Johann Peter van der Beeck (1756–1834). Er heiratete Maria Katharina Kersten (1766–1784), die Tochter des Elberfelder Bankiers Abraham Kersten war.

Johann Kaspar van der Beeck (1767-1834), Kaufmann auf der Vikarie in Elberfeld und Fabrikant, heiratete Anna Luisa Elisabeth Elbers (1767-1839), eine Tante des "Vaters des Ruhrgebiets" Friedrich Wilhelm Harkort (1793-1880) und Tochter des Johann Heinrich Elbers, Kaufmann und Hammerherr in Hagen, und der Maria Gertrud Harkort.

[1] „Nach den Familienaufzeichnungen van der Beeck, die sich bis 1936 in der Familie Bröcking erhalten haben, soll Johann van der Beeck am 2. Juni 1729 geboren sein. An diesem Tage findet sich aber im Elberfelder Taufbuch keine Taufe eines Johann van der Beeck, auch nicht in den Jahren vorher oder nachher. Erst am 20. Mai 1734 lässt das Ehepaar Peter van der Beeck und Anna Maria Sondermann einen Sohn Johannes taufen, und es bleibt daher nur die Möglichkeit, dass Johannes selbst aus nicht erkennbaren Gründen schon zu Lebzeiten seinen Geburtstag früher angesetzt hat, vielleicht um seinen Kindern seine ungemein frühe erste Eheschließung zu verheimlichen.

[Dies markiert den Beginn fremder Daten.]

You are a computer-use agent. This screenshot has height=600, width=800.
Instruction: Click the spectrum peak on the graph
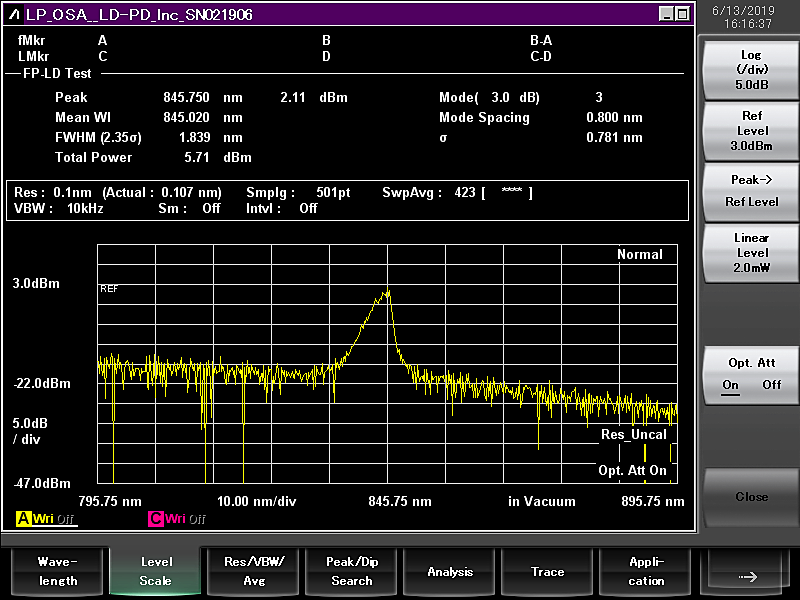point(386,291)
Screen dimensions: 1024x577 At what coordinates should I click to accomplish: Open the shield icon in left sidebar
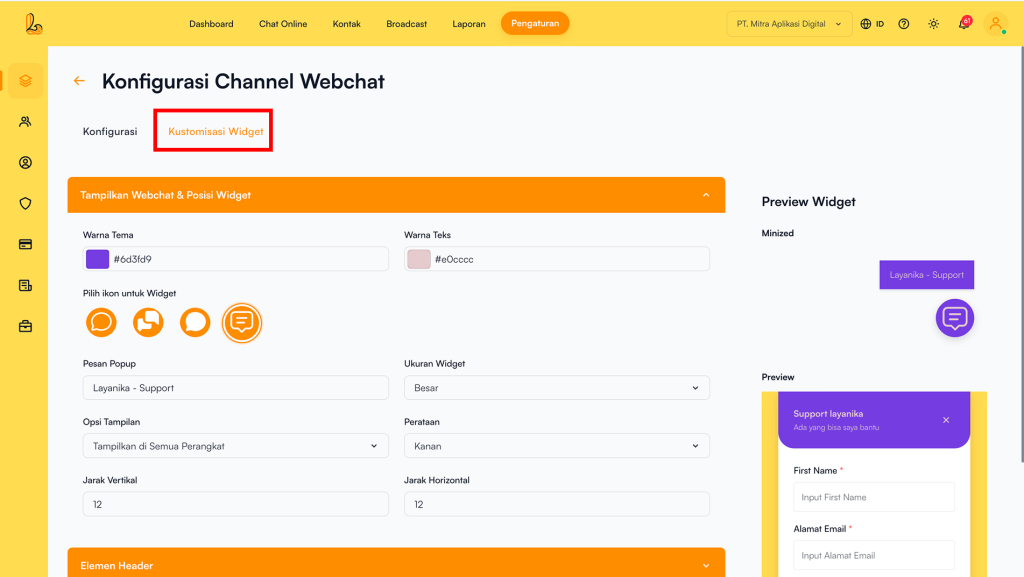[x=25, y=203]
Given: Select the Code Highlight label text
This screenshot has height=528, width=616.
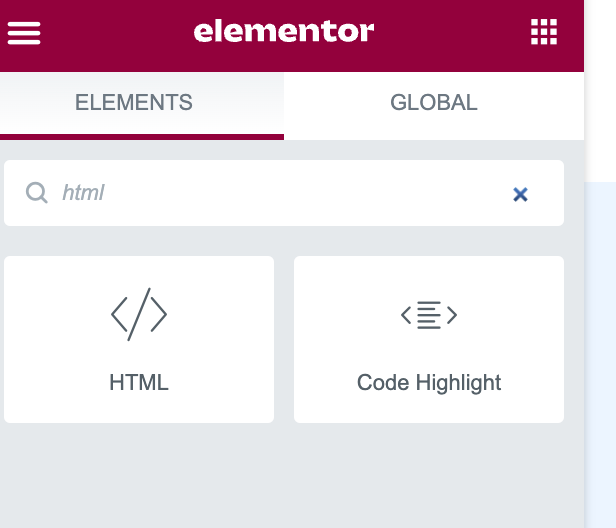Looking at the screenshot, I should (x=429, y=382).
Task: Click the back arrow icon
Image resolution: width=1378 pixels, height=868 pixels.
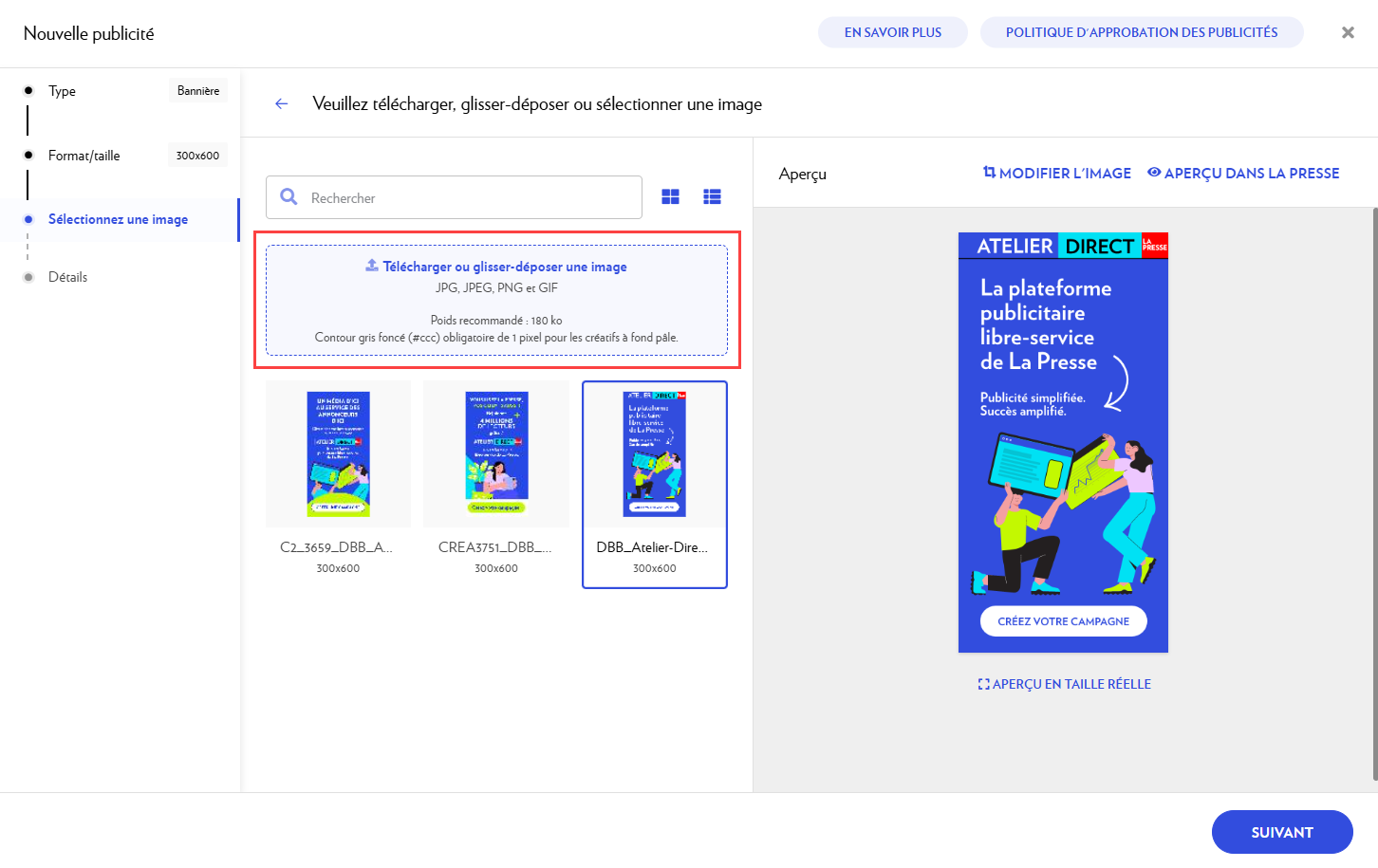Action: 281,104
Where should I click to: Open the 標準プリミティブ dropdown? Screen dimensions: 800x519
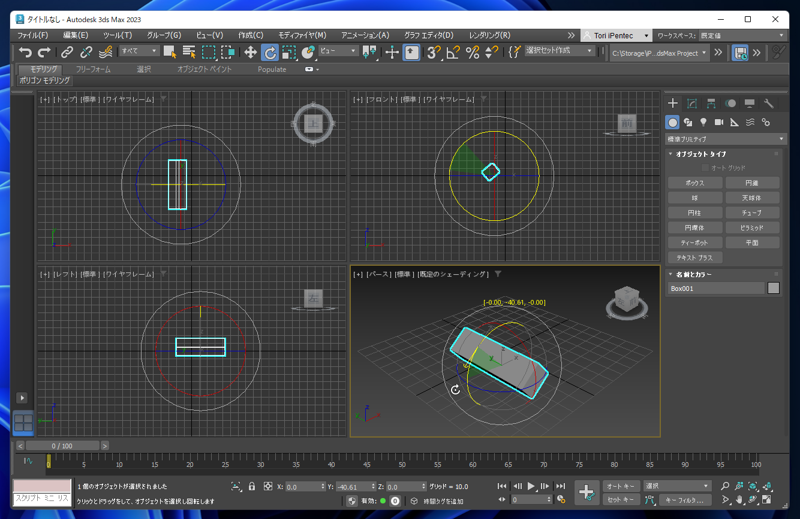(725, 139)
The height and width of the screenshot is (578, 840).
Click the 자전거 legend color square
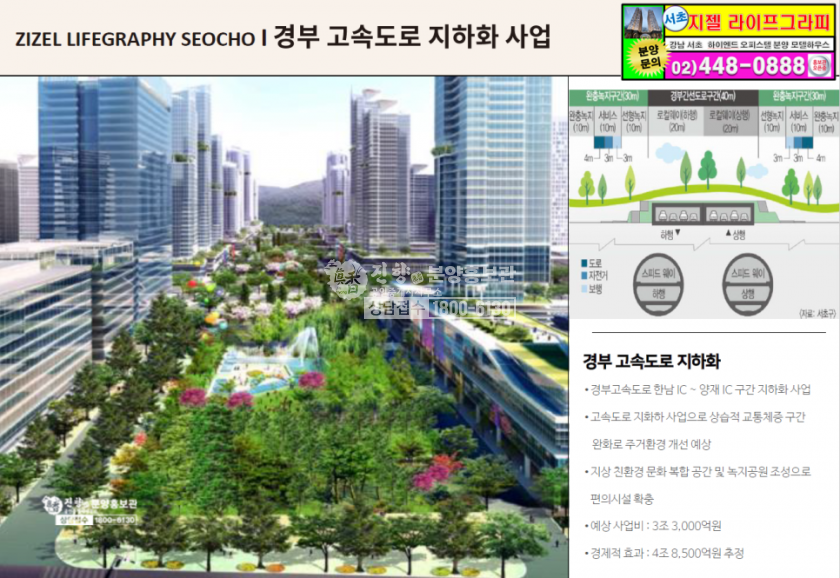tap(583, 276)
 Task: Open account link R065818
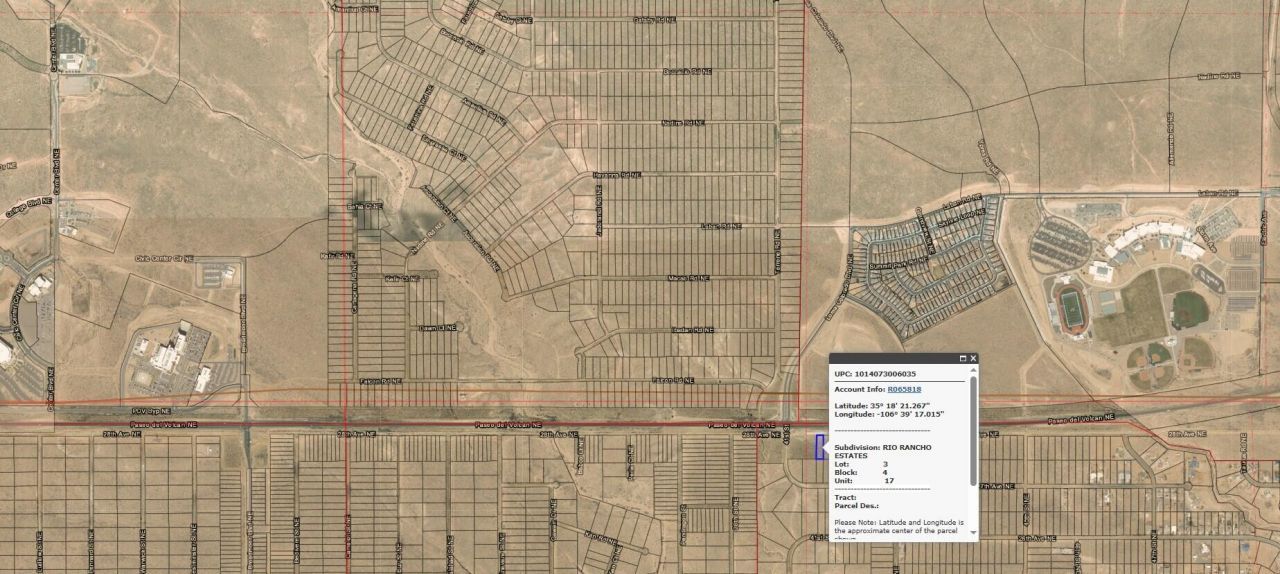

Über seine Vorfahren sage die Familien-Aufzeichnungen nichts, es heißt dort: Von der Familie van der Beeck habe ich nie viel erfahren, da diese Familie mehrenteils ausgestorben, auch der alte Johann van der Beeck durchaus keinen Umgang mit seiner Familie hatte.“ Strutz (1963), S. 194.